(Pixel coordinate grounding data):
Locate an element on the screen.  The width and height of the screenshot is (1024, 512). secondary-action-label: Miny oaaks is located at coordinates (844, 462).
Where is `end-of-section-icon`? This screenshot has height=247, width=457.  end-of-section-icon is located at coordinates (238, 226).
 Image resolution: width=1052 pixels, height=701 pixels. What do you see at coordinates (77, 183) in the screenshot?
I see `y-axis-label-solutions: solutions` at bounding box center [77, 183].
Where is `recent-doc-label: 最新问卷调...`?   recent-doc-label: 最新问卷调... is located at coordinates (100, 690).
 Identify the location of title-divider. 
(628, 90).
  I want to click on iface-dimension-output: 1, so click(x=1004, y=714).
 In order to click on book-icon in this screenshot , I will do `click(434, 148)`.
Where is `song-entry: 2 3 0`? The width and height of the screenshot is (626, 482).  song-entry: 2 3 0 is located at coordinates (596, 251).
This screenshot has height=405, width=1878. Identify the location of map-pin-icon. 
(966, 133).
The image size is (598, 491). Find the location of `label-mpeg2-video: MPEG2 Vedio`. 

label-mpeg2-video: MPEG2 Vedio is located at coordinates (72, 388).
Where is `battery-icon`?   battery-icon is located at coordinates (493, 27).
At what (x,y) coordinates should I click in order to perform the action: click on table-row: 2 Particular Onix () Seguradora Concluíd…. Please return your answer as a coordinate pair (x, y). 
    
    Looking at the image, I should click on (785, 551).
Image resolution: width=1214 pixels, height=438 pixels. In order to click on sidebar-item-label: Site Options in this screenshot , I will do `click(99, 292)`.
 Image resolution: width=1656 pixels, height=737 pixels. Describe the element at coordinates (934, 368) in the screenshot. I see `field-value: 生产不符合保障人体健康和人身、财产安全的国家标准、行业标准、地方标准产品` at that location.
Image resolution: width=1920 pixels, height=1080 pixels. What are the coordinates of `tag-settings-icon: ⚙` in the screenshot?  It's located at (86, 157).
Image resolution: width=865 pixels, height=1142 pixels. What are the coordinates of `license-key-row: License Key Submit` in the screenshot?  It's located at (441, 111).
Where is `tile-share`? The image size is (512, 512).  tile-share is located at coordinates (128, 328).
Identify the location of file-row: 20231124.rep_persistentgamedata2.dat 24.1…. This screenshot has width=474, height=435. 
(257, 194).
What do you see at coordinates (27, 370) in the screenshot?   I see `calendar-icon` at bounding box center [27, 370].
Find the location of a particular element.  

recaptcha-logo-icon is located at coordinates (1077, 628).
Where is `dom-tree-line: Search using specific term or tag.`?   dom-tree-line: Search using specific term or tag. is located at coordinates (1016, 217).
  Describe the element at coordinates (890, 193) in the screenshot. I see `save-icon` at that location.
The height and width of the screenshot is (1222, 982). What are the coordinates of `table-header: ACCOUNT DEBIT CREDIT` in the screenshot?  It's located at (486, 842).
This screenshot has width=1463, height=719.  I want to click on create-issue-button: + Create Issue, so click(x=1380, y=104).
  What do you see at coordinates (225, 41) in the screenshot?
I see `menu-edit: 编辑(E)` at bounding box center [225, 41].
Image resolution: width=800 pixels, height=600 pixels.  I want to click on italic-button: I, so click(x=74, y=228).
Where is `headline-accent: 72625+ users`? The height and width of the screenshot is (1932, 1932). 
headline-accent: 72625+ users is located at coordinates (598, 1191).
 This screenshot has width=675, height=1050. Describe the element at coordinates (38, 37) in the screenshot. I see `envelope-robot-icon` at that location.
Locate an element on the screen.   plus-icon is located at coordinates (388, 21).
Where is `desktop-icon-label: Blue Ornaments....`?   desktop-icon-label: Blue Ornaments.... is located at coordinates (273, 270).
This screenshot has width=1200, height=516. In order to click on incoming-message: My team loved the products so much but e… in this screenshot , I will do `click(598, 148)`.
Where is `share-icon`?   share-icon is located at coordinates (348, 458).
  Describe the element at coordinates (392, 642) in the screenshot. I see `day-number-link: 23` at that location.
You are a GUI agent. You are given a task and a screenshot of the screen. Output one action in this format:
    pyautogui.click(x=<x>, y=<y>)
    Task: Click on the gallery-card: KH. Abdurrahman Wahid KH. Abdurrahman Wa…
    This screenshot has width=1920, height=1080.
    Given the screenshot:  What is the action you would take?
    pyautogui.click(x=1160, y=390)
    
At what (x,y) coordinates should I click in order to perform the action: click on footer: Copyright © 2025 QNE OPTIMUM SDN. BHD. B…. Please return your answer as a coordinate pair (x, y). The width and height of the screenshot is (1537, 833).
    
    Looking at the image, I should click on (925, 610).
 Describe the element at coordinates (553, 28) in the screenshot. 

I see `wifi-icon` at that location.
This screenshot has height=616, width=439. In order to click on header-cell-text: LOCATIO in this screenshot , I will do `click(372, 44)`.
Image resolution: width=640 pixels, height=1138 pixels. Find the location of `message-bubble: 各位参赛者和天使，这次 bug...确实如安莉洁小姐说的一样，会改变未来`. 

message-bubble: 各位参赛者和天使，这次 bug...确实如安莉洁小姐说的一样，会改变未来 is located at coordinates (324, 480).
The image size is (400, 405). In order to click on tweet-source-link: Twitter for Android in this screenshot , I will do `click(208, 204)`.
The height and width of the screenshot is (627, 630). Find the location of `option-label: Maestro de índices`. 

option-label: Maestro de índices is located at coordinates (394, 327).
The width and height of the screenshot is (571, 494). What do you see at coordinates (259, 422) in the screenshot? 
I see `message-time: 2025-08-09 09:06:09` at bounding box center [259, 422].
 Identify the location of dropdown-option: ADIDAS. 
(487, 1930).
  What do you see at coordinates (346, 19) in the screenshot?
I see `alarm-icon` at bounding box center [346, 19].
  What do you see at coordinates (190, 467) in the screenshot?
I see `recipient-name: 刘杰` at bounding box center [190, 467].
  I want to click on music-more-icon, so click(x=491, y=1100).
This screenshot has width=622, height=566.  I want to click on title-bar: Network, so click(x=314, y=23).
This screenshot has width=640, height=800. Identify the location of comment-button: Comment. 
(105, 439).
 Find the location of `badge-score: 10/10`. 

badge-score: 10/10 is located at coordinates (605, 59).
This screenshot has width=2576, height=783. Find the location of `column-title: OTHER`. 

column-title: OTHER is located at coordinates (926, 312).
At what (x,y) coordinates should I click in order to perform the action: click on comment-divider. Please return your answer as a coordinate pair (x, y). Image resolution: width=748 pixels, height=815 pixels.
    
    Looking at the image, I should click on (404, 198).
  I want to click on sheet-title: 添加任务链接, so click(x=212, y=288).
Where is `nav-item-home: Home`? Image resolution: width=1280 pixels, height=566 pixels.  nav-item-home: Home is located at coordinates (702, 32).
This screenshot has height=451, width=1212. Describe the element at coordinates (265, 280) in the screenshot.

(Prompt):
Render every item above as a Markdown table with two columns, Row and Line. Give each non-blank line its own numbered row and leave out blank lines.

(Answer box):
| Row | Line |
|---|---|
| 1 | Locate an element on the screen.  The width and height of the screenshot is (1024, 512). secondary-action-label: Miny oaaks is located at coordinates (844, 462). |
| 2 | Where is `end-of-section-icon`? This screenshot has height=247, width=457.  end-of-section-icon is located at coordinates (238, 226). |
| 3 |  Image resolution: width=1052 pixels, height=701 pixels. What do you see at coordinates (77, 183) in the screenshot? |
| 4 | I see `y-axis-label-solutions: solutions` at bounding box center [77, 183]. |
| 5 | Where is `recent-doc-label: 最新问卷调...`?   recent-doc-label: 最新问卷调... is located at coordinates (100, 690). |
| 6 |  Identify the location of title-divider.  |
| 7 | (628, 90). |
| 8 |   I want to click on iface-dimension-output: 1, so click(x=1004, y=714). |
| 9 |  In order to click on book-icon in this screenshot , I will do `click(434, 148)`. |
| 10 | Where is `song-entry: 2 3 0`? The width and height of the screenshot is (626, 482).  song-entry: 2 3 0 is located at coordinates (596, 251). |
| 11 | This screenshot has height=405, width=1878. Identify the location of map-pin-icon.  |
| 12 | (966, 133). |
| 13 | The image size is (598, 491). Find the location of `label-mpeg2-video: MPEG2 Vedio`.  |
| 14 | label-mpeg2-video: MPEG2 Vedio is located at coordinates (72, 388). |
| 15 | Where is `battery-icon`?   battery-icon is located at coordinates (493, 27). |
| 16 | At what (x,y) coordinates should I click in order to perform the action: click on table-row: 2 Particular Onix () Seguradora Concluíd…. Please return your answer as a coordinate pair (x, y).  |
| 17 |     Looking at the image, I should click on (785, 551). |
| 18 | Image resolution: width=1214 pixels, height=438 pixels. In order to click on sidebar-item-label: Site Options in this screenshot , I will do `click(99, 292)`. |
| 19 |  Image resolution: width=1656 pixels, height=737 pixels. Describe the element at coordinates (934, 368) in the screenshot. I see `field-value: 生产不符合保障人体健康和人身、财产安全的国家标准、行业标准、地方标准产品` at that location. |
| 20 | Image resolution: width=1920 pixels, height=1080 pixels. What are the coordinates of `tag-settings-icon: ⚙` in the screenshot?  It's located at (86, 157). |
| 21 | Image resolution: width=865 pixels, height=1142 pixels. What are the coordinates of `license-key-row: License Key Submit` in the screenshot?  It's located at (441, 111). |
| 22 | Where is `tile-share`? The image size is (512, 512).  tile-share is located at coordinates (128, 328). |
| 23 | Identify the location of file-row: 20231124.rep_persistentgamedata2.dat 24.1…. This screenshot has width=474, height=435.  |
| 24 | (257, 194). |
| 25 | What do you see at coordinates (27, 370) in the screenshot?   I see `calendar-icon` at bounding box center [27, 370]. |
| 26 | Find the location of a particular element.   |
| 27 | recaptcha-logo-icon is located at coordinates (1077, 628). |
| 28 | Where is `dom-tree-line: Search using specific term or tag.`?   dom-tree-line: Search using specific term or tag. is located at coordinates (1016, 217). |
| 29 |   Describe the element at coordinates (890, 193) in the screenshot. I see `save-icon` at that location. |
| 30 | The height and width of the screenshot is (1222, 982). What are the coordinates of `table-header: ACCOUNT DEBIT CREDIT` in the screenshot?  It's located at (486, 842). |
| 31 | This screenshot has width=1463, height=719.  I want to click on create-issue-button: + Create Issue, so click(x=1380, y=104). |
| 32 |   What do you see at coordinates (225, 41) in the screenshot? |
| 33 | I see `menu-edit: 编辑(E)` at bounding box center [225, 41]. |
| 34 | Image resolution: width=800 pixels, height=600 pixels.  I want to click on italic-button: I, so click(x=74, y=228). |
| 35 | Where is `headline-accent: 72625+ users`? The height and width of the screenshot is (1932, 1932).  |
| 36 | headline-accent: 72625+ users is located at coordinates (598, 1191). |
| 37 |  This screenshot has width=675, height=1050. Describe the element at coordinates (38, 37) in the screenshot. I see `envelope-robot-icon` at that location. |
| 38 | Locate an element on the screen.   plus-icon is located at coordinates (388, 21). |
| 39 | Where is `desktop-icon-label: Blue Ornaments....`?   desktop-icon-label: Blue Ornaments.... is located at coordinates (273, 270). |
| 40 | This screenshot has width=1200, height=516. In order to click on incoming-message: My team loved the products so much but e… in this screenshot , I will do `click(598, 148)`. |
| 41 | Where is `share-icon`?   share-icon is located at coordinates (348, 458). |
| 42 |   Describe the element at coordinates (392, 642) in the screenshot. I see `day-number-link: 23` at that location. |
| 43 | You are a GUI agent. You are given a task and a screenshot of the screen. Output one action in this format: |
| 44 |     pyautogui.click(x=<x>, y=<y>) |
| 45 |     Task: Click on the gallery-card: KH. Abdurrahman Wahid KH. Abdurrahman Wa… |
| 46 |     This screenshot has width=1920, height=1080. |
| 47 |     Given the screenshot:  What is the action you would take? |
| 48 |     pyautogui.click(x=1160, y=390) |
| 49 | At what (x,y) coordinates should I click in order to perform the action: click on footer: Copyright © 2025 QNE OPTIMUM SDN. BHD. B…. Please return your answer as a coordinate pair (x, y). The width and height of the screenshot is (1537, 833). |
| 50 |     Looking at the image, I should click on (925, 610). |
| 51 |  Describe the element at coordinates (553, 28) in the screenshot.  |
| 52 | I see `wifi-icon` at that location. |
| 53 | This screenshot has height=616, width=439. In order to click on header-cell-text: LOCATIO in this screenshot , I will do `click(372, 44)`. |
| 54 | Image resolution: width=640 pixels, height=1138 pixels. Find the location of `message-bubble: 各位参赛者和天使，这次 bug...确实如安莉洁小姐说的一样，会改变未来`.  |
| 55 | message-bubble: 各位参赛者和天使，这次 bug...确实如安莉洁小姐说的一样，会改变未来 is located at coordinates (324, 480). |
| 56 | The image size is (400, 405). In order to click on tweet-source-link: Twitter for Android in this screenshot , I will do `click(208, 204)`. |
| 57 | The height and width of the screenshot is (627, 630). Find the location of `option-label: Maestro de índices`.  |
| 58 | option-label: Maestro de índices is located at coordinates (394, 327). |
| 59 | The width and height of the screenshot is (571, 494). What do you see at coordinates (259, 422) in the screenshot?  |
| 60 | I see `message-time: 2025-08-09 09:06:09` at bounding box center [259, 422]. |
| 61 |  Identify the location of dropdown-option: ADIDAS.  |
| 62 | (487, 1930). |
| 63 |   What do you see at coordinates (346, 19) in the screenshot? |
| 64 | I see `alarm-icon` at bounding box center [346, 19]. |
| 65 |   What do you see at coordinates (190, 467) in the screenshot? |
| 66 | I see `recipient-name: 刘杰` at bounding box center [190, 467]. |
| 67 |   I want to click on music-more-icon, so click(x=491, y=1100). |
| 68 | This screenshot has width=622, height=566.  I want to click on title-bar: Network, so click(x=314, y=23). |
| 69 | This screenshot has width=640, height=800. Identify the location of comment-button: Comment.  |
| 70 | (105, 439). |
| 71 |  Find the location of `badge-score: 10/10`.  |
| 72 | badge-score: 10/10 is located at coordinates (605, 59). |
| 73 | This screenshot has width=2576, height=783. Find the location of `column-title: OTHER`.  |
| 74 | column-title: OTHER is located at coordinates (926, 312). |
| 75 | At what (x,y) coordinates should I click in order to perform the action: click on comment-divider. Please return your answer as a coordinate pair (x, y). Image resolution: width=748 pixels, height=815 pixels. |
| 76 |     Looking at the image, I should click on (404, 198). |
| 77 |   I want to click on sheet-title: 添加任务链接, so click(x=212, y=288). |
| 78 | Where is `nav-item-home: Home`? Image resolution: width=1280 pixels, height=566 pixels.  nav-item-home: Home is located at coordinates (702, 32). |
| 79 | This screenshot has height=451, width=1212. Describe the element at coordinates (265, 280) in the screenshot. |